▸ YOUR GOAL
First find the line with "Task: Share the Edwards injury tweet", then reproduce it and all following lines of the data to the end, exactly and with no pictures, adding nothing.

▸ RECORD EXTRACTS
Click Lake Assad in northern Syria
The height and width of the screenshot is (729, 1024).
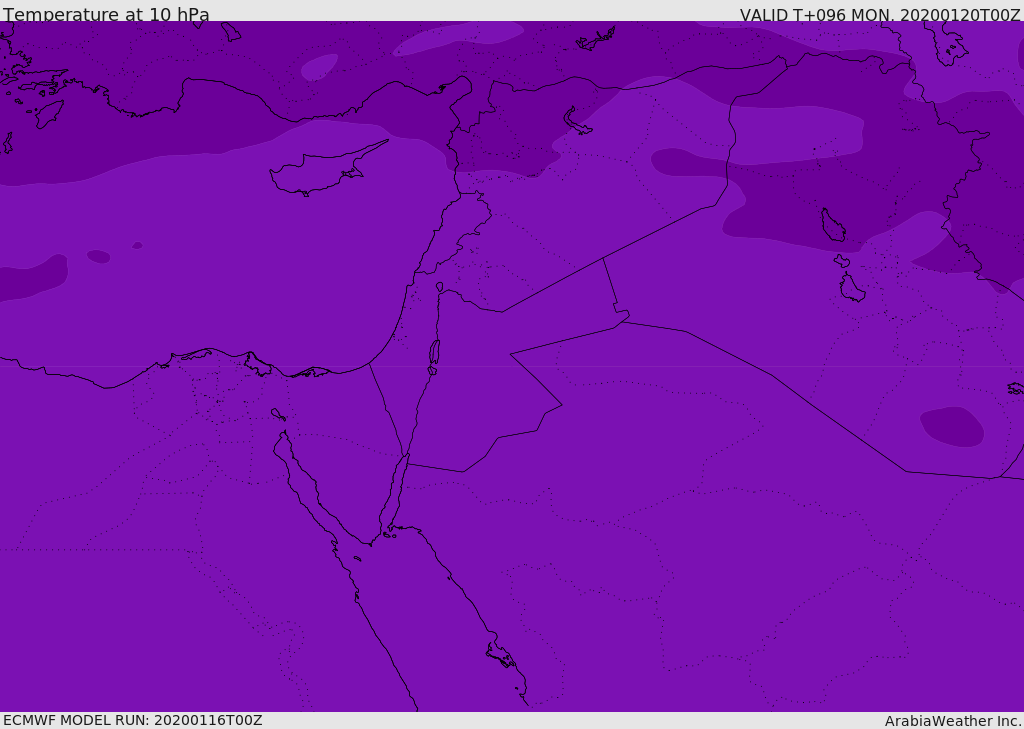coord(577,122)
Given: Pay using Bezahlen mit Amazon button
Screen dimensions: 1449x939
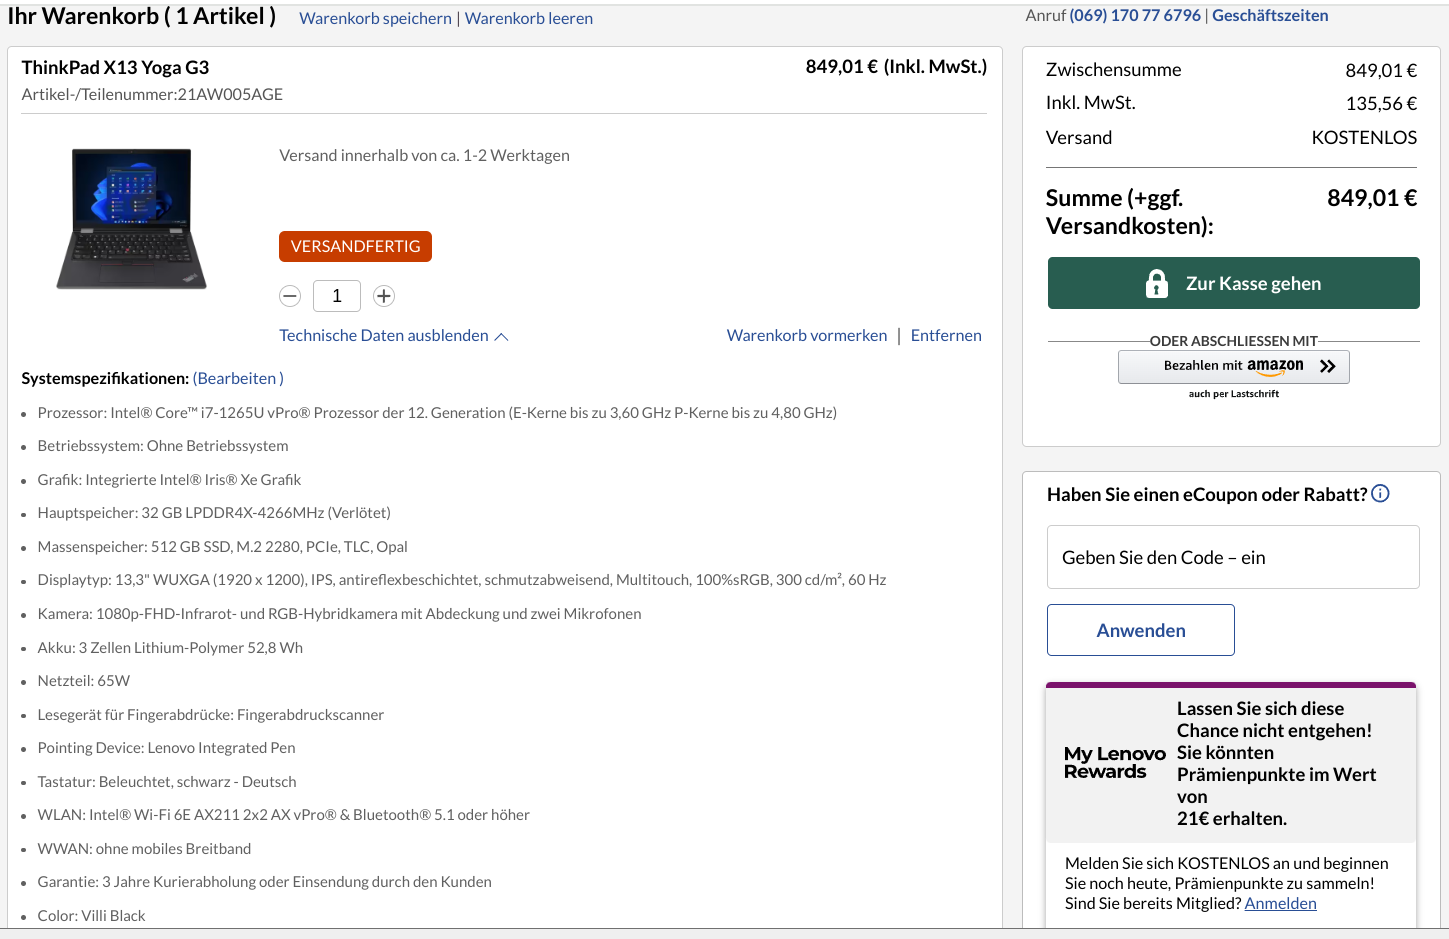Looking at the screenshot, I should (x=1233, y=367).
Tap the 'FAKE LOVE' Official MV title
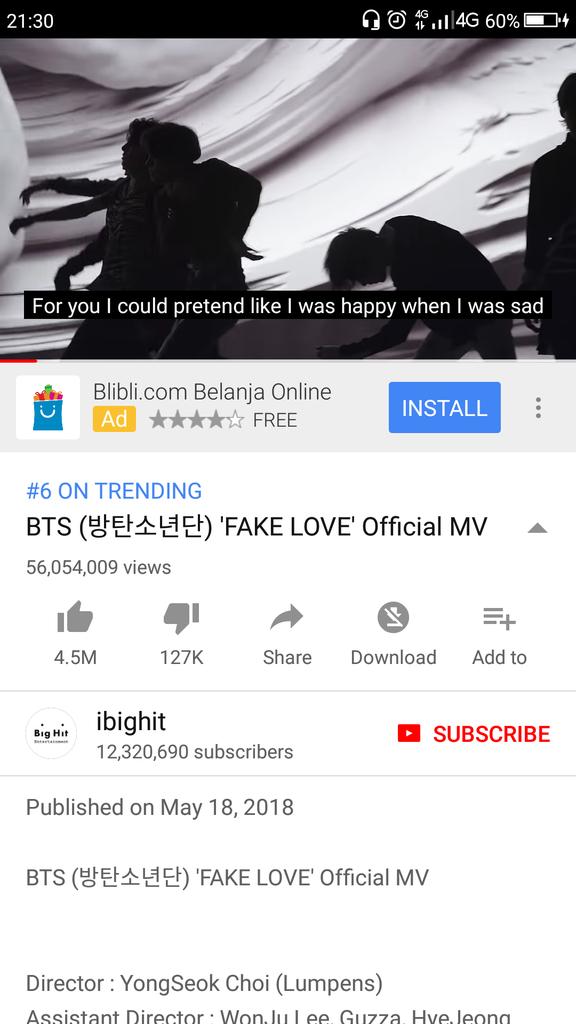Screen dimensions: 576x1024 [257, 527]
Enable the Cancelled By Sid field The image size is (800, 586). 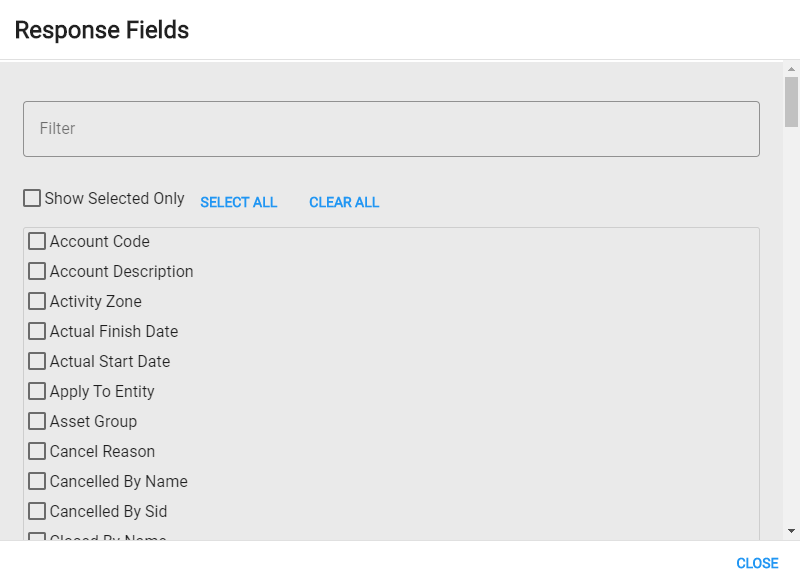[x=37, y=511]
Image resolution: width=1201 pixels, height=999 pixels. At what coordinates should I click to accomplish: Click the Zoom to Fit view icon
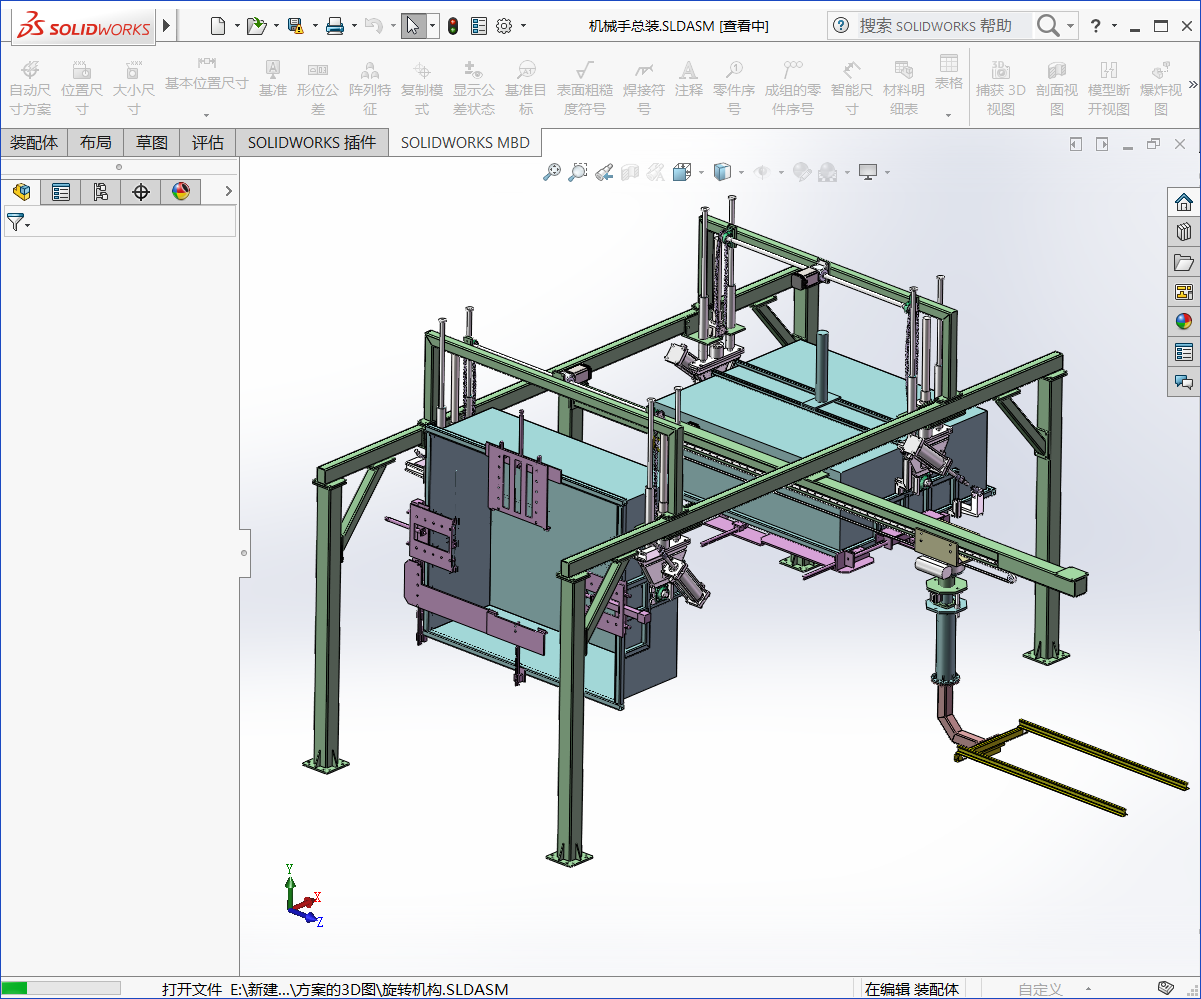[551, 172]
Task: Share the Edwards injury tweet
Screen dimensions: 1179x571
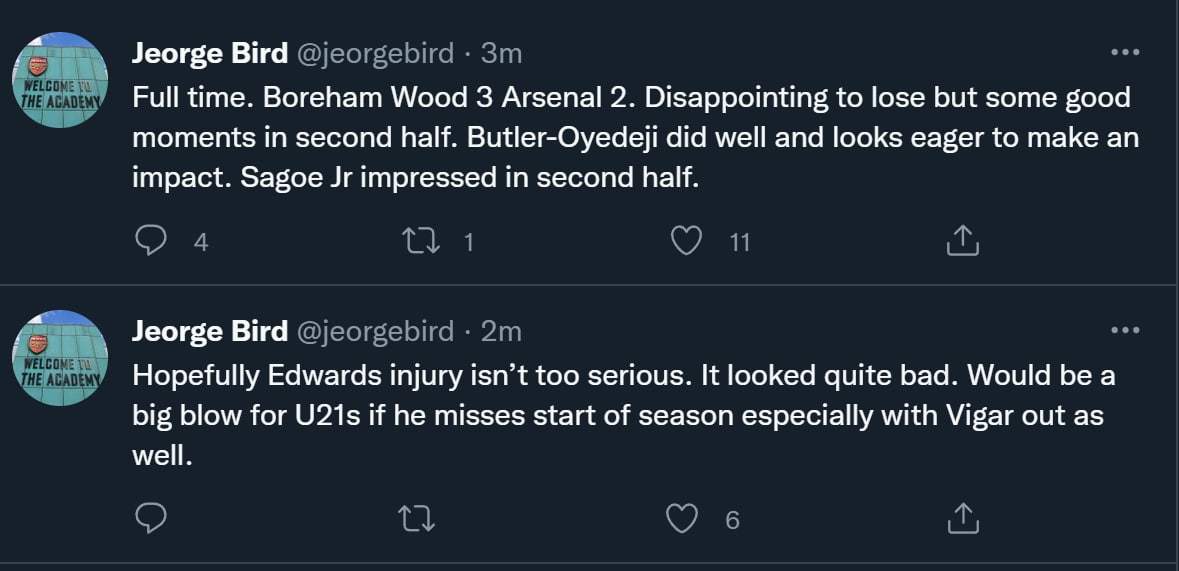Action: point(961,518)
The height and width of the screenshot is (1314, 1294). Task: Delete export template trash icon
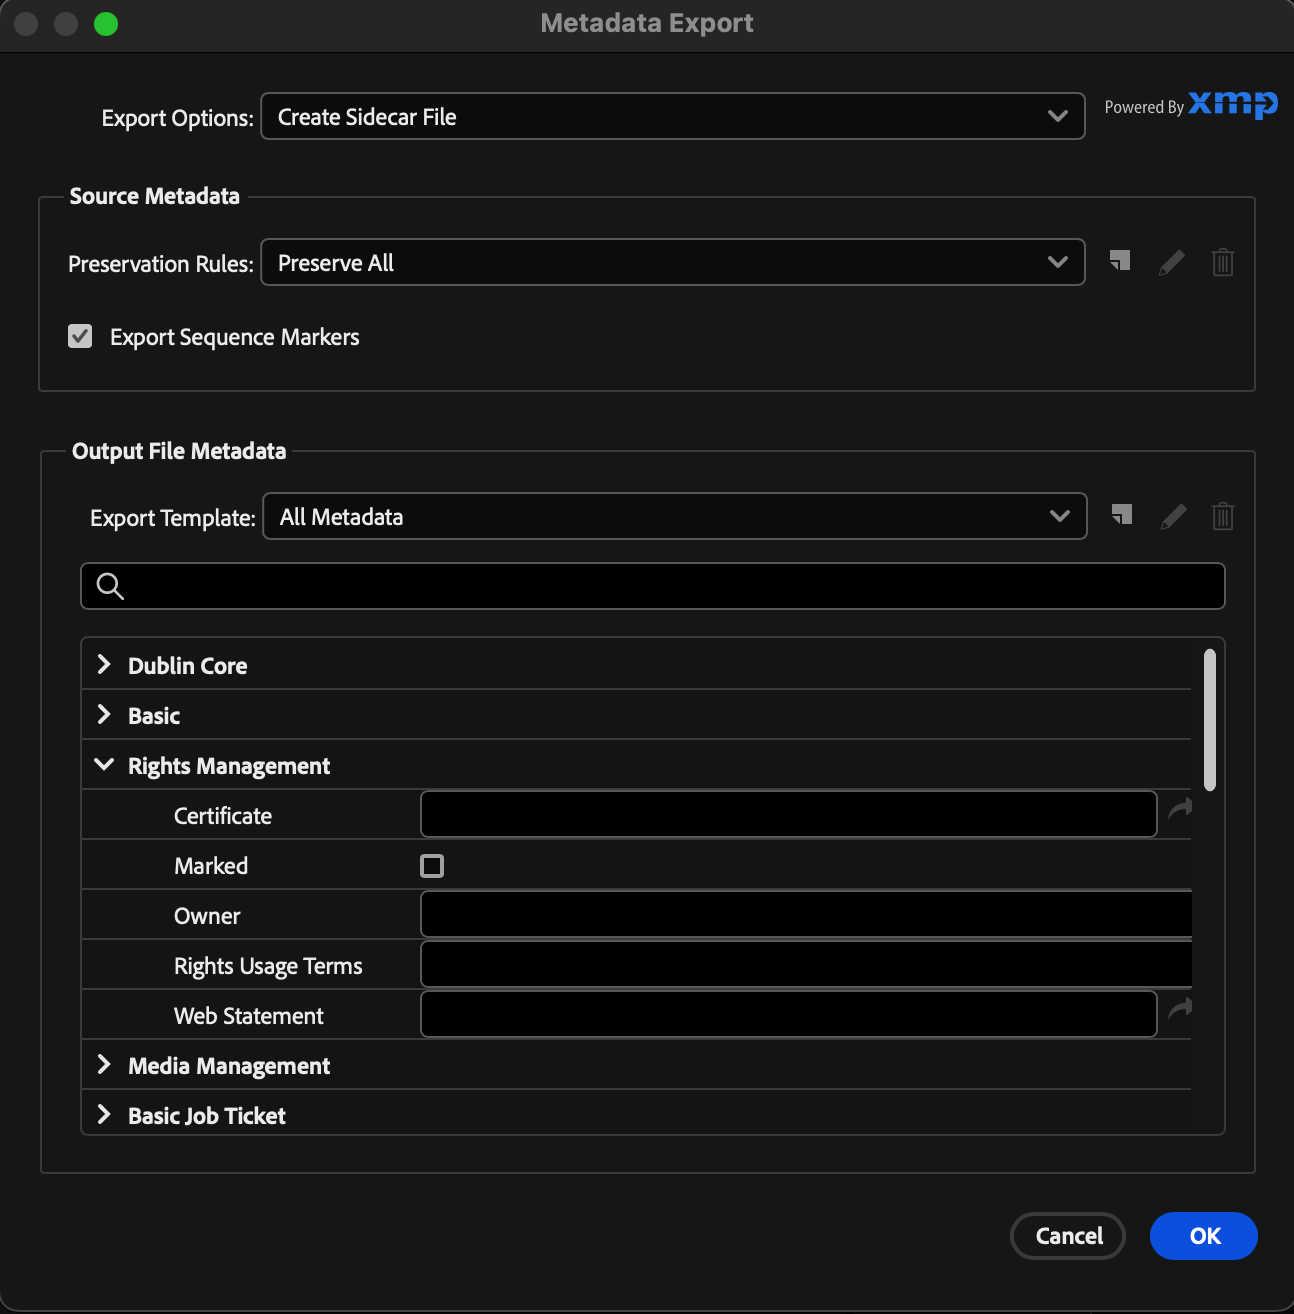coord(1222,517)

▸ ANSWER SPACE
Task: Share the Edwards injury tweet
Screen dimensions: 1179x571
Action: point(961,518)
The height and width of the screenshot is (1314, 1294). Task: Delete export template trash icon
coord(1222,517)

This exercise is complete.